◆ REQUEST ◆
How many lines in the text below contain the string "menu"? Case counts. Reply with the number alone.

◆ EXCERPTED RECORDS ◆
■ ■ ■

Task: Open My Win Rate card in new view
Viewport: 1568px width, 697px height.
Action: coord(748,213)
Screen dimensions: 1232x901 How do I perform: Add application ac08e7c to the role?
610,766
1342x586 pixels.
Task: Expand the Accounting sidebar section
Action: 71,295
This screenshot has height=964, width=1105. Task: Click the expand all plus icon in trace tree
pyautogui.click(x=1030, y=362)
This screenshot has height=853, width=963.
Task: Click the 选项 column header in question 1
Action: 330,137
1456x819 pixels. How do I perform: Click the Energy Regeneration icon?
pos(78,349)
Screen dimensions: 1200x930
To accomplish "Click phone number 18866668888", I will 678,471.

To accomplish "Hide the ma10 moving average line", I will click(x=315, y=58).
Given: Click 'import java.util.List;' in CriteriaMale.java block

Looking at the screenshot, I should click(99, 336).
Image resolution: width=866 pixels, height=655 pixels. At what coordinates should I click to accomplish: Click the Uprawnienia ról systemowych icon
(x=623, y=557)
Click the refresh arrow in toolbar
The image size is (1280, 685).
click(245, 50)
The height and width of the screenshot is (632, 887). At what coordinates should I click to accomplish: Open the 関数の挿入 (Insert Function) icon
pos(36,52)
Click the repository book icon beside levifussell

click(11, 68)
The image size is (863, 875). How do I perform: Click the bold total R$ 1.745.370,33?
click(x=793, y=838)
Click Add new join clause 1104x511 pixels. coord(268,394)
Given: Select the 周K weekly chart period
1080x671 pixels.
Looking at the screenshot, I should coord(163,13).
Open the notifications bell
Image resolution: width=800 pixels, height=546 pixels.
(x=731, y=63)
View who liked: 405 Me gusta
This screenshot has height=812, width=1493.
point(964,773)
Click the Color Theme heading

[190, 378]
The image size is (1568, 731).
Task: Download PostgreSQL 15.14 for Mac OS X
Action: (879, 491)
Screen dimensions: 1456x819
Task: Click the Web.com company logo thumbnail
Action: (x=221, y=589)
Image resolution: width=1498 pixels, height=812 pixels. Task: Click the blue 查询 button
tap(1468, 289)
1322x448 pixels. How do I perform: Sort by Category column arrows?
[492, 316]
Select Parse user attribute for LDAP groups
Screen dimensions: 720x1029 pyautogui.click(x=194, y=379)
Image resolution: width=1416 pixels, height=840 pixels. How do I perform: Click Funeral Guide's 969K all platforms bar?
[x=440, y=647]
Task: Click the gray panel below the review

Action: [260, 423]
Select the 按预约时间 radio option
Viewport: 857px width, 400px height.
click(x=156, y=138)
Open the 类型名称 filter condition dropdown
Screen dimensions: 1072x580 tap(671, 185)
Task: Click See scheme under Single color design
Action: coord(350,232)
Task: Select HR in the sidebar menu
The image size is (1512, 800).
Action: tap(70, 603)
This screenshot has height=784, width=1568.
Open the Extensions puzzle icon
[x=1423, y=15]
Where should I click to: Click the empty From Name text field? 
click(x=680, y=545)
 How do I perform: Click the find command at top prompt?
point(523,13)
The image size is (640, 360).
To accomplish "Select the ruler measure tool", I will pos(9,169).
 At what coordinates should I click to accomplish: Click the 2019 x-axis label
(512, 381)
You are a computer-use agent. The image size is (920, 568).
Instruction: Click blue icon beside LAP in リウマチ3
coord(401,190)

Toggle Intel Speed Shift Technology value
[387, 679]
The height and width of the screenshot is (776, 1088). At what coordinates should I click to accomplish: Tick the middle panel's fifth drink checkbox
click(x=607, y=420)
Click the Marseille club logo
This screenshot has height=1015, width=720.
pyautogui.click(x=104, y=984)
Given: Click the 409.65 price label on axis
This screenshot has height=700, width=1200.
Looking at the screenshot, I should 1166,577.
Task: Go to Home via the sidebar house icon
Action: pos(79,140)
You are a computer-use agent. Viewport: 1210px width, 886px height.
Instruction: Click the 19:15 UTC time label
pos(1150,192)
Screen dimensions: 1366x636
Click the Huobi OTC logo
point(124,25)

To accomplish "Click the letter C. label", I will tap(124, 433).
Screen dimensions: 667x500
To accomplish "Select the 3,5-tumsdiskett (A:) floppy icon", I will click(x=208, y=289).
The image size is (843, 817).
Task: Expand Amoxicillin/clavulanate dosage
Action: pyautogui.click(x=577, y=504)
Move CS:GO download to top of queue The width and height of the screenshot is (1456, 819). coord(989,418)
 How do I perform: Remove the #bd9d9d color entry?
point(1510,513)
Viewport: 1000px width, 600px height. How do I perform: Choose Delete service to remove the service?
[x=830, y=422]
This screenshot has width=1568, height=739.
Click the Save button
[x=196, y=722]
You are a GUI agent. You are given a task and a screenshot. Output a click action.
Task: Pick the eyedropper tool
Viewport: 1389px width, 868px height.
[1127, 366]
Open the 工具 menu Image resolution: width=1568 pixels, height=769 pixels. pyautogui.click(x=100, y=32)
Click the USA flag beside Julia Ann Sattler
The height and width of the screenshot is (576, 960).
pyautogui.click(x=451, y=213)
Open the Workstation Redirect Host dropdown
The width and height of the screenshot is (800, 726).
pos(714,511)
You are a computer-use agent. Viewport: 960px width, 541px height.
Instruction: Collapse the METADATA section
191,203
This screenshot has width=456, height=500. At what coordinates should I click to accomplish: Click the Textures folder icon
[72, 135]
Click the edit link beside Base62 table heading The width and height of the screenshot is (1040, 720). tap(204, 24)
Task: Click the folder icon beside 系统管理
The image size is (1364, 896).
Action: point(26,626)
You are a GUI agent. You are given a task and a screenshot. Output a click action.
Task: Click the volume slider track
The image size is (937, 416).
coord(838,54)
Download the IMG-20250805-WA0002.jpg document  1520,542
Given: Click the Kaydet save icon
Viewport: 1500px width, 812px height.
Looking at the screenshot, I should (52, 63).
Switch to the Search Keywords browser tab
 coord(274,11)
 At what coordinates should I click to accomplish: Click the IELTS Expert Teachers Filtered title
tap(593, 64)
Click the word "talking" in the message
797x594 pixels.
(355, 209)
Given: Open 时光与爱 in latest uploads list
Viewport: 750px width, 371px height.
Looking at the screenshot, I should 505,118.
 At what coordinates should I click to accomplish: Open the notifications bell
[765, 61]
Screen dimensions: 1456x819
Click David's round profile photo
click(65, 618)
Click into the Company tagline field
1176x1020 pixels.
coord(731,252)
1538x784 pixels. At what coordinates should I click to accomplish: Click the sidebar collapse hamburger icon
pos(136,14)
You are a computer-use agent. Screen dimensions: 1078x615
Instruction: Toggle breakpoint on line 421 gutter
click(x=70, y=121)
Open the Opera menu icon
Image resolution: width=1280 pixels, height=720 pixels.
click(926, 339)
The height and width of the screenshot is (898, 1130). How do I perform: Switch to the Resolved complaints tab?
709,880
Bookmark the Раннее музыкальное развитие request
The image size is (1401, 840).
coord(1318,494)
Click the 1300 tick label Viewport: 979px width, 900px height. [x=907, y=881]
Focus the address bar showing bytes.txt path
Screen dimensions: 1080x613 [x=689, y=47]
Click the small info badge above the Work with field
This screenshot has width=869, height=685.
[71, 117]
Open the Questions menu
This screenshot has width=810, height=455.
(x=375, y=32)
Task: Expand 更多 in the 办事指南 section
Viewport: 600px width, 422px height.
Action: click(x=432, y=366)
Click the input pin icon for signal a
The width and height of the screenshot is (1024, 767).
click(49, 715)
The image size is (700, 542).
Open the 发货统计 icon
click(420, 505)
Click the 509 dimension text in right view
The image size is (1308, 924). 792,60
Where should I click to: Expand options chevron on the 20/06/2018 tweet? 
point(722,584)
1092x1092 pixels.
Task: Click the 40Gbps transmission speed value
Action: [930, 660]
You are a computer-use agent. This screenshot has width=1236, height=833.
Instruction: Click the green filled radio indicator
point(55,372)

■ ■ ■

◆ SOLUTION FOR THIS EXERCISE ◆
4